··· Excerpted text ···

Bone & Joint Research
Vol. 6, Issue 11 | Pages 631 - 639
1 Nov 2017
Blyth MJG Anthony I Rowe P Banger MS MacLean A Jones B

Objectives

This study reports on a secondary exploratory analysis of the early clinical outcomes of a randomised clinical trial comparing robotic arm-assisted unicompartmental knee arthroplasty (UKA) for medial compartment osteoarthritis of the knee with manual UKA performed using traditional surgical jigs. This follows reporting of the primary outcomes of implant accuracy and gait analysis that showed significant advantages in the robotic arm-assisted group.

Methods

A total of 139 patients were recruited from a single centre. Patients were randomised to receive either a manual UKA implanted with the aid of traditional surgical jigs, or a UKA implanted with the aid of a tactile guided robotic arm-assisted system. Outcome measures included the American Knee Society Score (AKSS), Oxford Knee Score (OKS), Forgotten Joint Score, Hospital Anxiety Depression Scale, University of California at Los Angeles (UCLA) activity scale, Short Form-12, Pain Catastrophising Scale, somatic disease (Primary Care Evaluation of Mental Disorders Score), Pain visual analogue scale, analgesic use, patient satisfaction, complications relating to surgery, 90-day pain diaries and the requirement for revision surgery.

···

Task list ::
A) Answer these from the knee arthroplasty abstract:
(i) In which volume and issue of Bone & Joint Research does it appear?
(ii) Which primary outcomes had already been reported before this analysis?
(iii) How many patients were recruited?
B) List every author named in the knee arthroplasty abstract.
C) Quote the knee arthroplasty abstract word for word, starting with "This study reports" and going on through "robotic arm-assisted group.".

··· Data segment ···

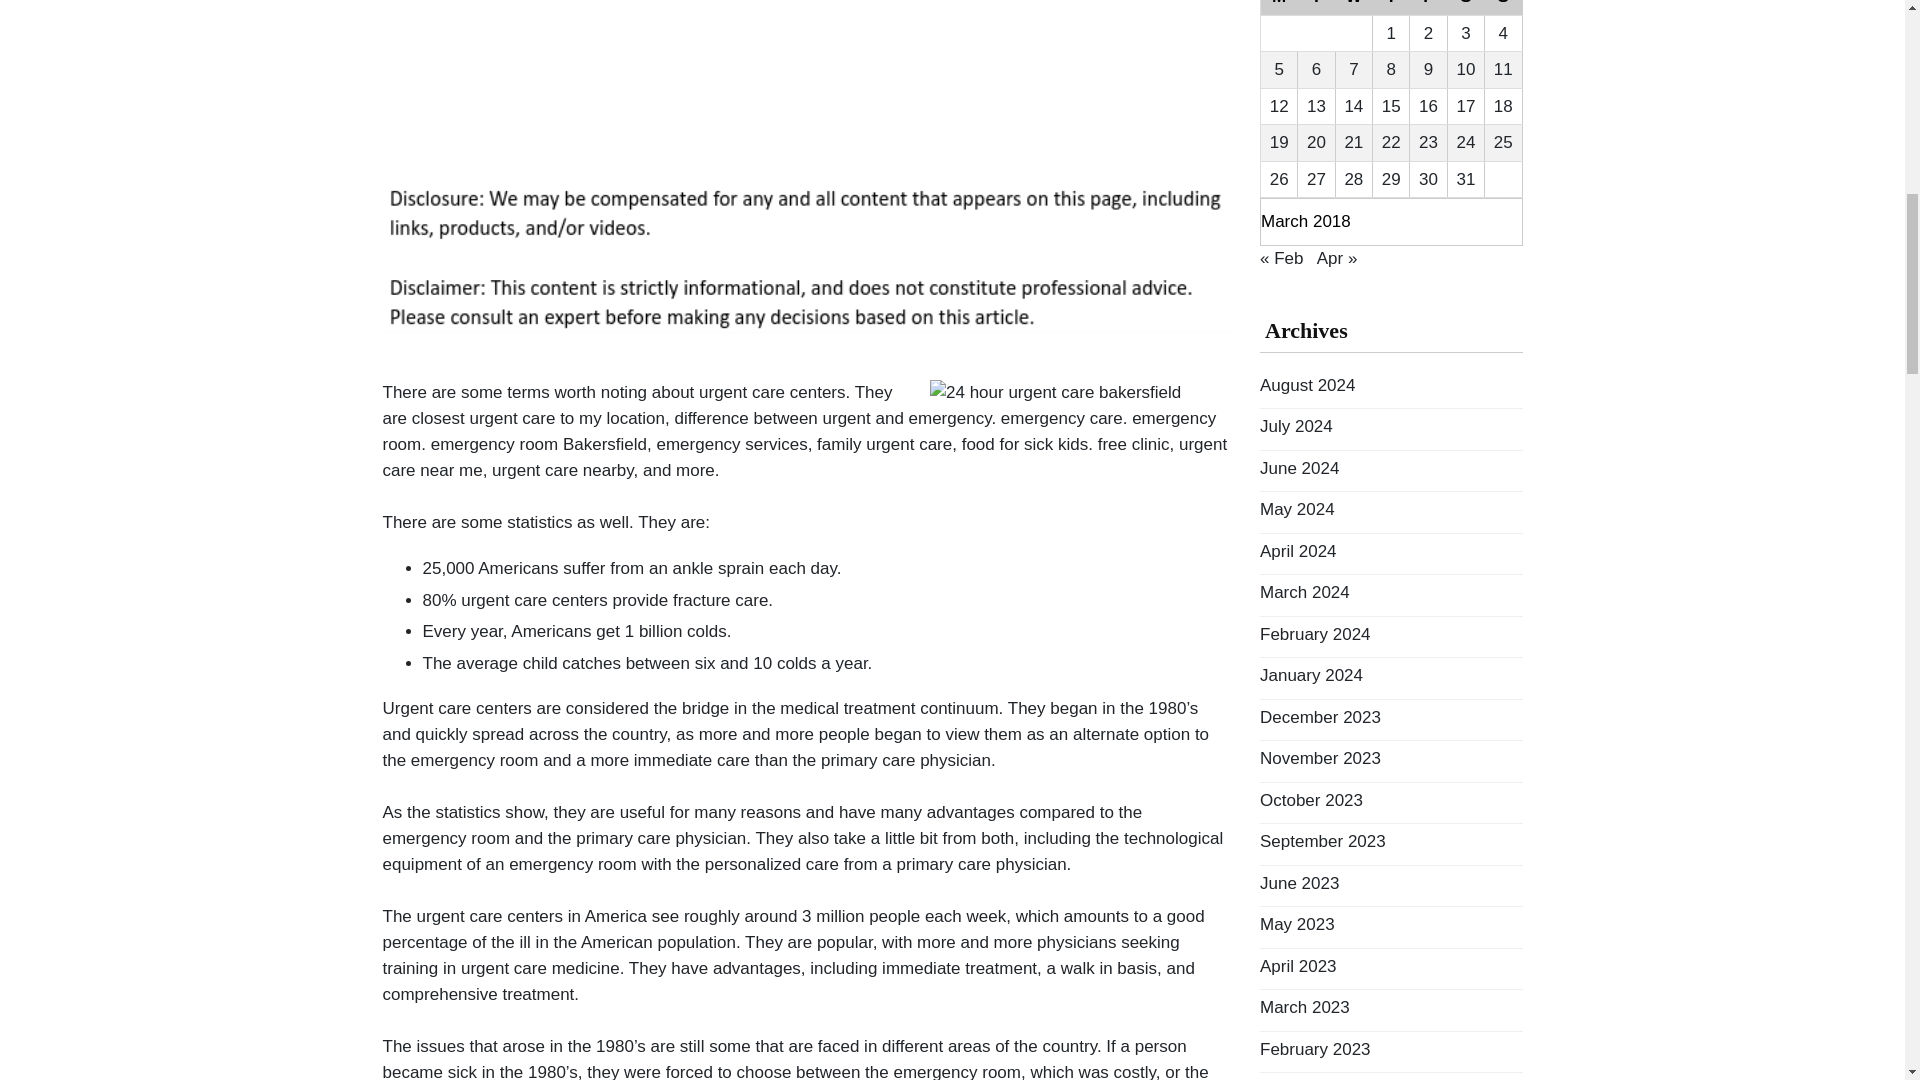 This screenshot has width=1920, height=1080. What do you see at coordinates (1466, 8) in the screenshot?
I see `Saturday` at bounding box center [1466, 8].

···

Answers given ::
A)
(i) Vol. 6, Issue 11
(ii) Implant accuracy and gait analysis
(iii) 139

B)
Blyth MJG
Anthony I
Rowe P
Banger MS
MacLean A
Jones B

C)
This study reports on a secondary exploratory analysis of the early clinical outcomes of a randomised clinical trial comparing robotic arm-assisted unicompartmental knee arthroplasty (UKA) for medial compartment osteoarthritis of the knee with manual UKA performed using traditional surgical jigs. This follows reporting of the primary outcomes of implant accuracy and gait analysis that showed significant advantages in the robotic arm-assisted group.